_THE INPUT:_
# # #

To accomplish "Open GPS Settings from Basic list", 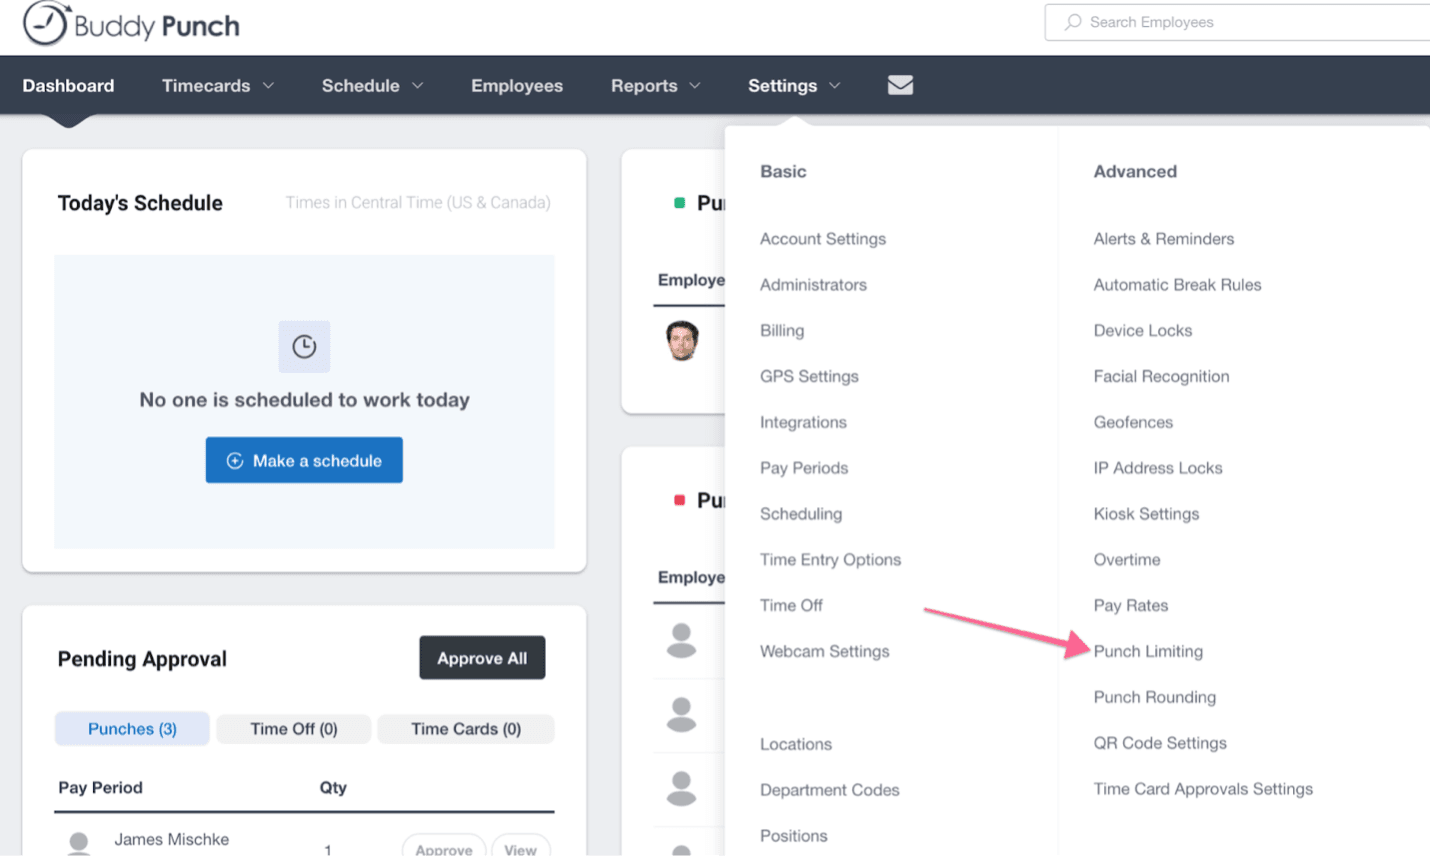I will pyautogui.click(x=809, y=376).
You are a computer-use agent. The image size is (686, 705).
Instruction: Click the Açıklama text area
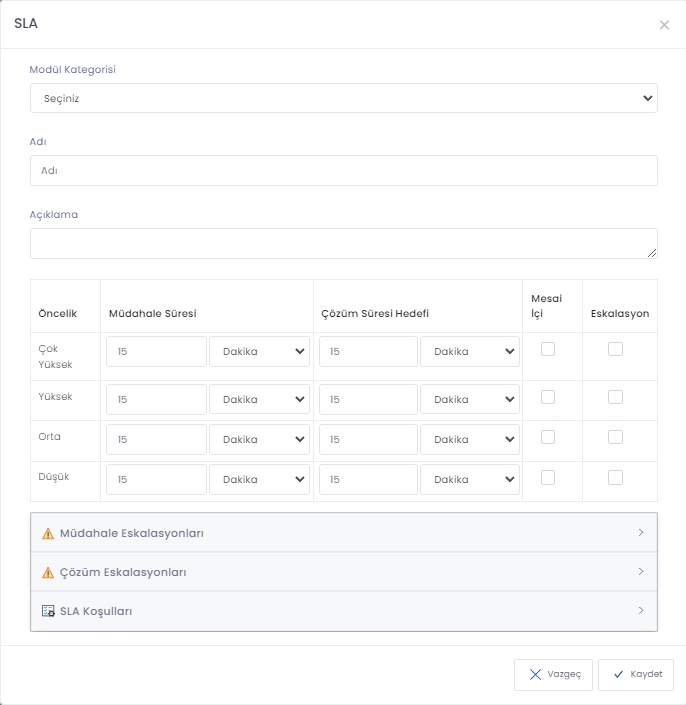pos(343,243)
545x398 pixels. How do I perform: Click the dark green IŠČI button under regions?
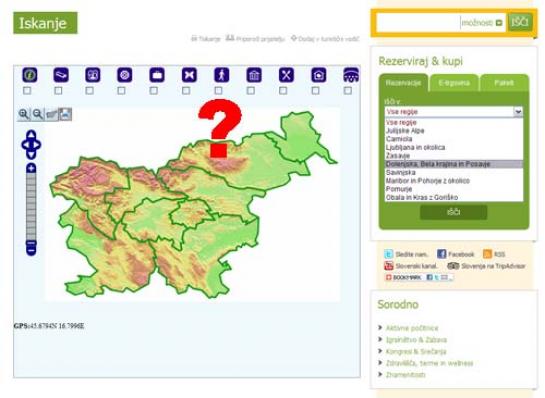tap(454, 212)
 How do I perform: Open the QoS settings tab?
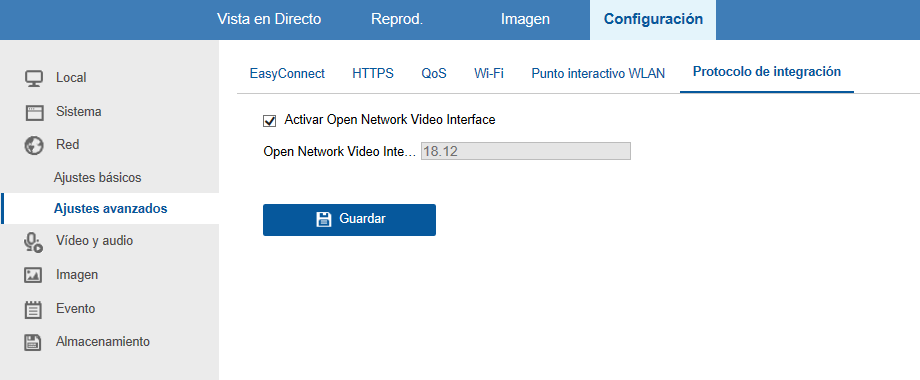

# # #

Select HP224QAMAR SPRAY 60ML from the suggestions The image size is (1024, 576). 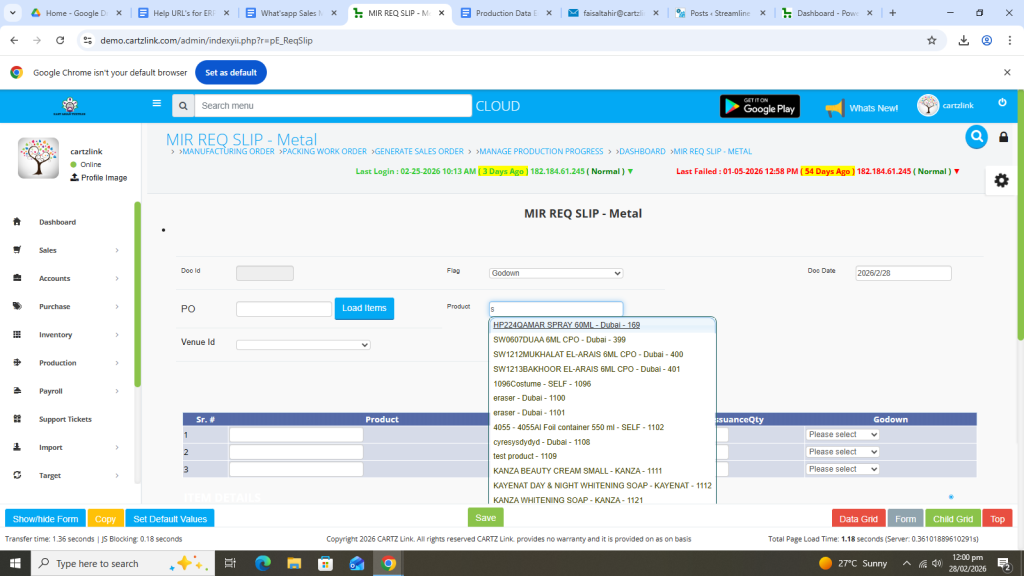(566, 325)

# # #

_ABOUT THIS TASK:_ Although the records above contain pictures, the copy must not; set down exactly the lines from the one with "Instruction: Click the Açıklama text area" up to and including the one with "How do I perform: Open the QoS settings tab?".

_PROBLEM SOLUTION:_
Instruction: Click the Açıklama text area
pos(343,243)
545x398 pixels. How do I perform: Click the dark green IŠČI button under regions?
tap(454, 212)
 How do I perform: Open the QoS settings tab?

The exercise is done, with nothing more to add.